Steve Coogan wants people to see his new film, The Penguin Lessons, and think about how they might be living in a wealthy cocoon, disengaged from the world.
The film’s central character – a Briton teaching expat children in Argentina – rescues a penguin and tries to help local people persecuted by the rightwing government. Re-enacting a true story, Coogan is showing how it’s possible to be involved in local communities even when the protagonist is an outsider.
Coogan is concerned about a political shift to the right built on a more selfish outlook, one that focuses on close family and casts a cold eye on people less fortunate. We see it in the US, in the rise of Reform in the UK, and in France and Germany. In the UK, local elections next month will be an opportunity to see if Reform is gaining ground.
It’s clear that a large and growing group of voters support rightwing candidates, and increasingly those from the far right, who promise to cut taxes, scrap regulations, reduce immigration and protect a singular freedom – “the freedom to spend your own money as you wish”, whether from a salary or drawing on family wealth.
To Make America/Britain/France/Germany great again, policies become ever more outlandish, without any apparent concern for the often terrible side effects.
We saw this in the act of economic delusion carried out by Liz Truss in 2022, and we are witnessing it now in the White House. Worse could be to come in the UK should Reform and the National Rally in France and AfD in Germany gain the level of votes needed to influence, if not control, the state.
Political scientists have been tracing the link for some time between financial security and an almost revolutionary, devil-may-care spirit in a growing number of voters.
As transformations go, it is a radical shift, and explains the disappearance of political groups like the home counties liberal Conservative – those who put the rule of law, a mixed economy and community spirit near the top of their wish list. They will be replaced by legions of well-heeled suburban voters in big metropolitan areas who rarely read or listen to news bulletins and care more about being left alone, especially by the government.
It brings about a different kind of social contract. Not the one that ties the rich to the poor because the rich understand everyone is better off if the poorest are raised up and given opportunities. That was the inclusive postwar capitalism that gave baby boomers all their advantages.
This new social contract is one between the better-off baby boomer and the state, which agrees to keep the poor behind high walls and out of sight, allowing the affluent to retain their ill-gotten gains from 30 years of house price increases and final salary occupational pensions (conveniently cancelled across the private sector for the next generation).
Oxford academics Jane Green and Raluca Pahontu found financial security reduces people’s risk aversion, making them more tolerant of taking large political risks.

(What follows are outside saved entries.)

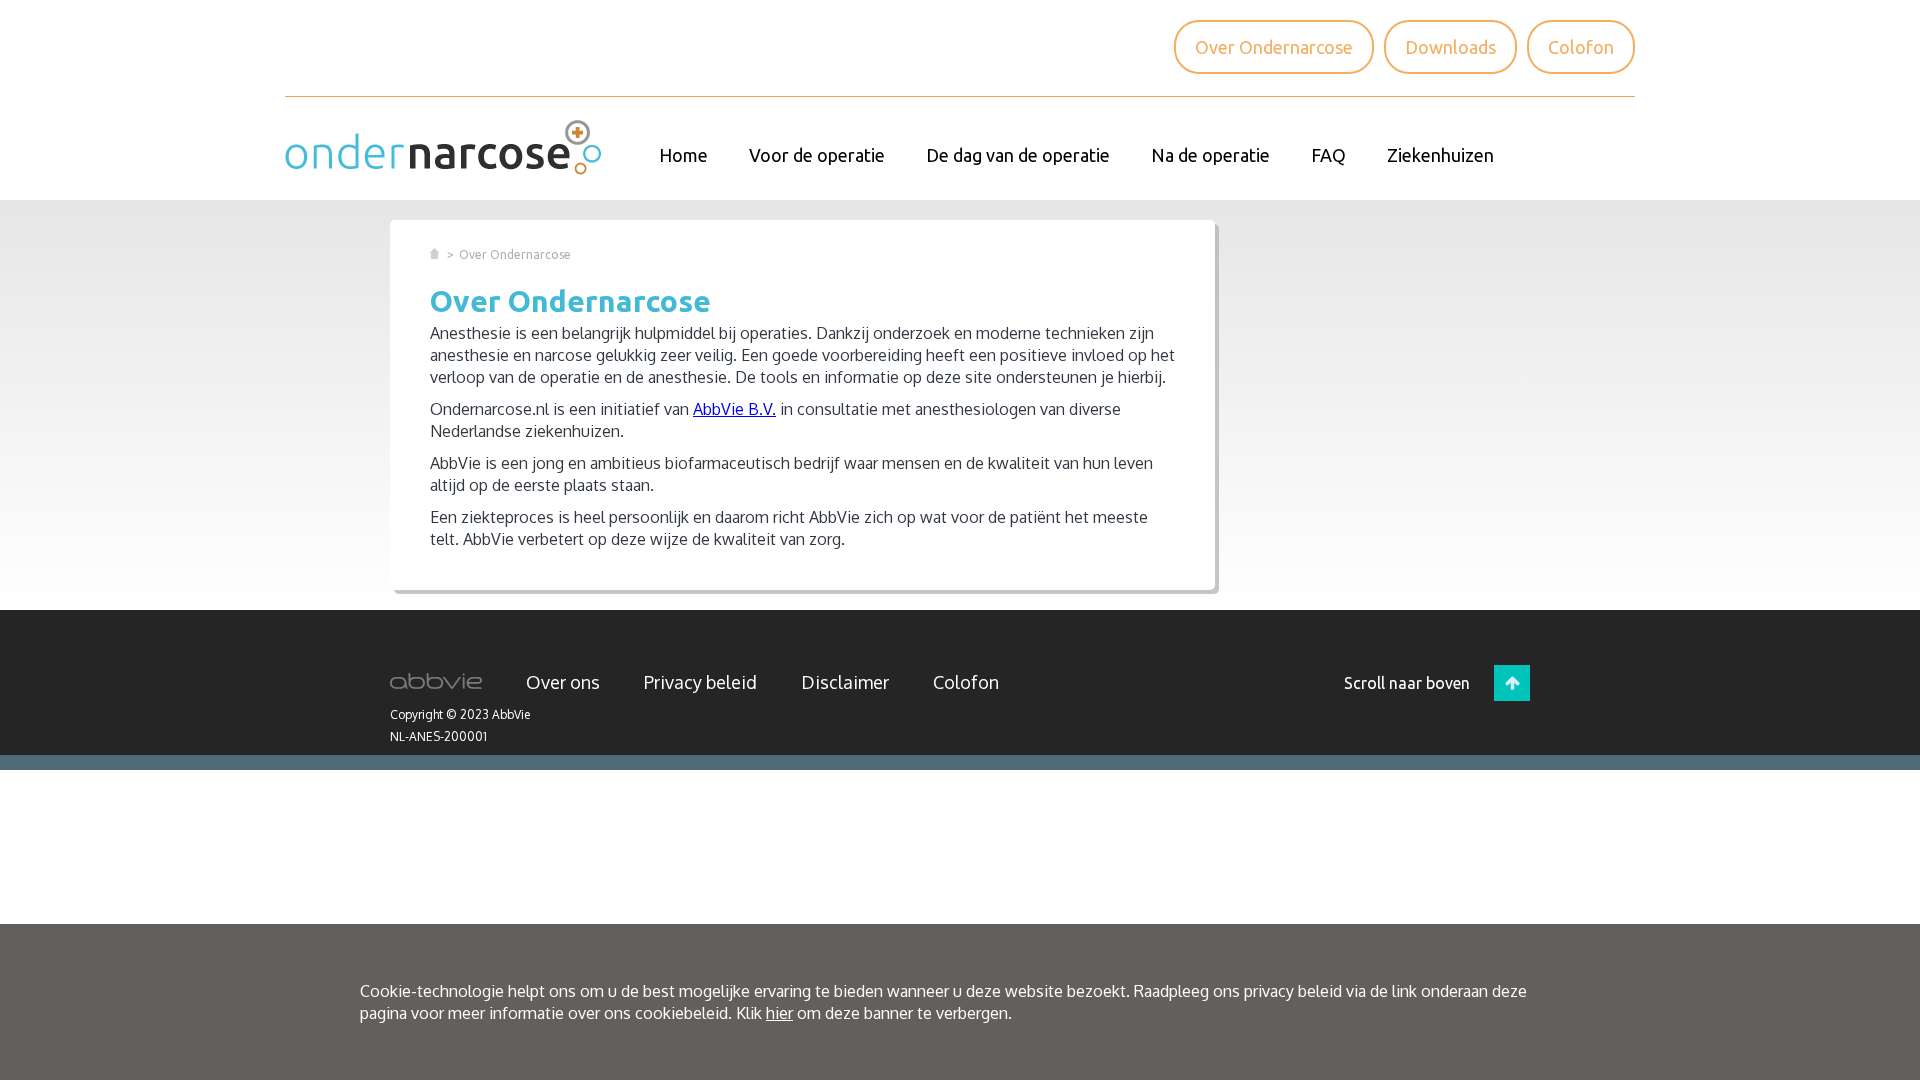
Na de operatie (1210, 155)
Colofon (1581, 47)
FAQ (1328, 155)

Ben Ansell, professor of comparative democratic institutions at Nuffield College, Oxford, calls the impulse to vote for radical right policies Fadfo – or “fuck around, don’t find out”. Another Fadfo group votes for radical economic policies because they feel left out by society in some way, “whether it matches to their material circumstances or not”, says Ansell. “It’s about respect and status – or rather the lack of both.”
Was Truss the high-water mark for this way of thinking, after millions of people with mortgages found out very quickly the costs of the short-lived prime minister’s revolutionary tactics?

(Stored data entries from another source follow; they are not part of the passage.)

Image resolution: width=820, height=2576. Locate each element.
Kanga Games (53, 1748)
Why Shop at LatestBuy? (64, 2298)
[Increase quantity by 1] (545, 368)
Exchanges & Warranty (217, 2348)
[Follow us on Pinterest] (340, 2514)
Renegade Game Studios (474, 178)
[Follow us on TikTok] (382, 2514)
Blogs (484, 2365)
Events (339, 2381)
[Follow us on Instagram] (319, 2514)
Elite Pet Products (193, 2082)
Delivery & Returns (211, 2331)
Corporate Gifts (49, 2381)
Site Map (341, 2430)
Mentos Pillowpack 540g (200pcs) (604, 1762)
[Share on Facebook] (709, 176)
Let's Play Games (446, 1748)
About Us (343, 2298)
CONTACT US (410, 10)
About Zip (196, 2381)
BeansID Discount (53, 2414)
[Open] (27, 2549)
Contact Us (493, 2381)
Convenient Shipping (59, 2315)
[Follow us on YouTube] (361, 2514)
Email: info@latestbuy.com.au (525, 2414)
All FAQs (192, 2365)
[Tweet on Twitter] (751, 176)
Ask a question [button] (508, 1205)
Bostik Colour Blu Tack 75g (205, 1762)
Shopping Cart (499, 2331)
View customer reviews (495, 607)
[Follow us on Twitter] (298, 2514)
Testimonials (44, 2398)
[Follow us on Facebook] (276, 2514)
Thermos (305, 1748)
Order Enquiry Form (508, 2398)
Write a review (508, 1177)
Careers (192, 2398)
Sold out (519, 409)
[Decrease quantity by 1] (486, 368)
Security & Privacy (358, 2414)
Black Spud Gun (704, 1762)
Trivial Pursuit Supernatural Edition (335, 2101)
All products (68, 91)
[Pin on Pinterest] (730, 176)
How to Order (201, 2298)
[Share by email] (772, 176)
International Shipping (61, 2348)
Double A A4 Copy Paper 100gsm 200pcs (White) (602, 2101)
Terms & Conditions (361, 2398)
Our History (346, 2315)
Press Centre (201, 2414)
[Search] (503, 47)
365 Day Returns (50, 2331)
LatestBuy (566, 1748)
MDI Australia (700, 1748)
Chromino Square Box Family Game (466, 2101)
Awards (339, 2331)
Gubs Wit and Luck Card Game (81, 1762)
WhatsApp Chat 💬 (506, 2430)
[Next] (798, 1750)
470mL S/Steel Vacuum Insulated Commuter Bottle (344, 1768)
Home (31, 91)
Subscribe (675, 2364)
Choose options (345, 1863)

Not so fast. Those left worse off were far from being in the Trussian vanguard. They had not supported her or Boris Johnson or Brexit before that. They were, and are, the house-buying millennials, whose higher level of education puts them more in the Labour/Lib Dem/Green camp.
Rob Ford, professor of politics at the University of Manchester, says age and education have been the defining characteristics of voters in the last three elections.

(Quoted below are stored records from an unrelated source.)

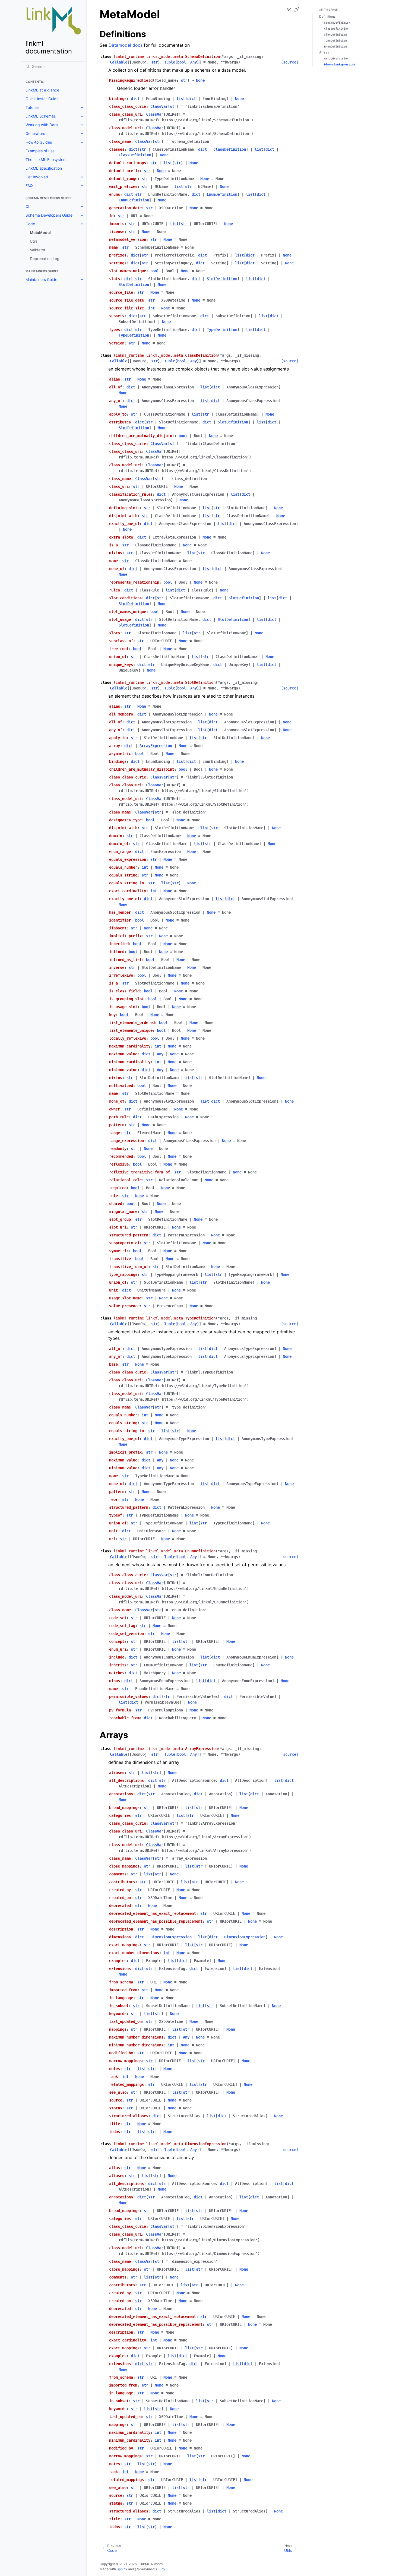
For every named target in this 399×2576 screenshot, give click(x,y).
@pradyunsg (144, 2569)
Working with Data (42, 124)
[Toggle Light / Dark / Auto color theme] (296, 10)
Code (30, 223)
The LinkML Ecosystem (46, 159)
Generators (35, 133)
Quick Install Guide (42, 98)
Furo (161, 2569)
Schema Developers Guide (49, 215)
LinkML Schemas (41, 116)
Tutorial (32, 107)
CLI (28, 206)
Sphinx (122, 2569)
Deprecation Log (44, 258)
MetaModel (40, 232)
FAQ (29, 185)
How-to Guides (39, 142)
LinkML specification (44, 168)
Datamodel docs (125, 45)
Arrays (324, 52)
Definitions (327, 16)
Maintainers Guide (41, 279)
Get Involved (37, 177)
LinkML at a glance (42, 90)
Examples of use (40, 150)
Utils (33, 241)
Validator (37, 250)
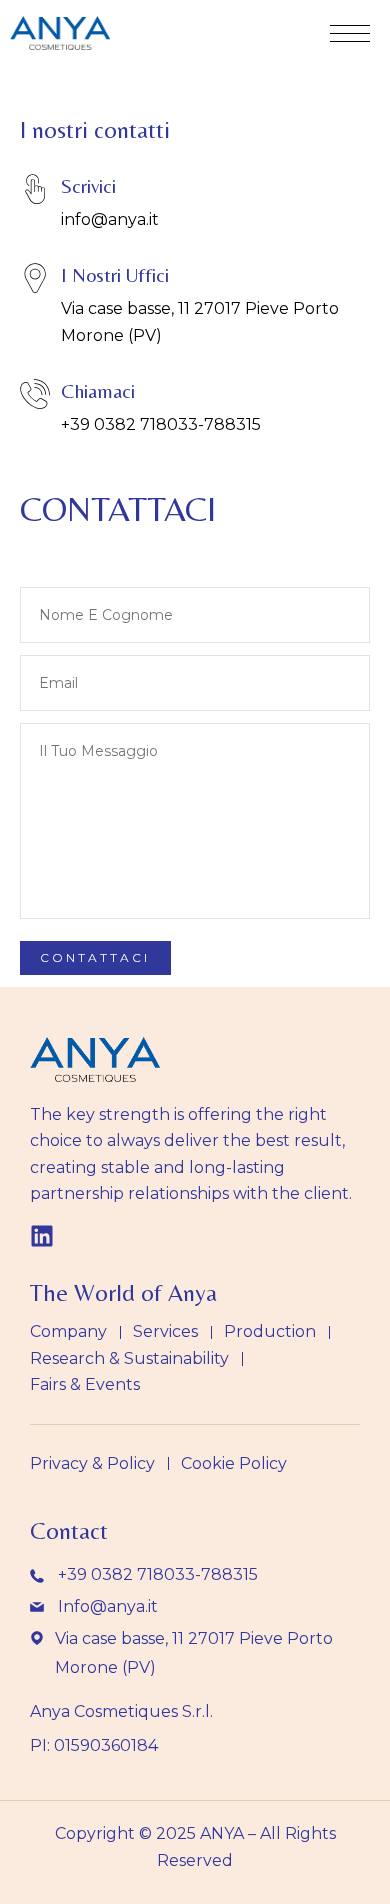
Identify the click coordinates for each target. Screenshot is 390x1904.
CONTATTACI (118, 509)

The younger and better educated a person is, the more likely they are to see themselves as progressive. The opposite is true for those turning rightwards.
Ford says it is still true that affluent boomers vote more often than other groups, especially the young.
These are depressing messages for Coogan and anyone who is concerned about late-stage capitalism becoming an era when households turn in on themselves – to the benefit of the professional classes and the plutocrats, who get to keep their ill-gotten gains.
Maybe the Truss experiment will be a turning point. Trump’s tariffs could be another: a decade when the gamblers and hucksters promising lottery wins for all are shown to be charlatans.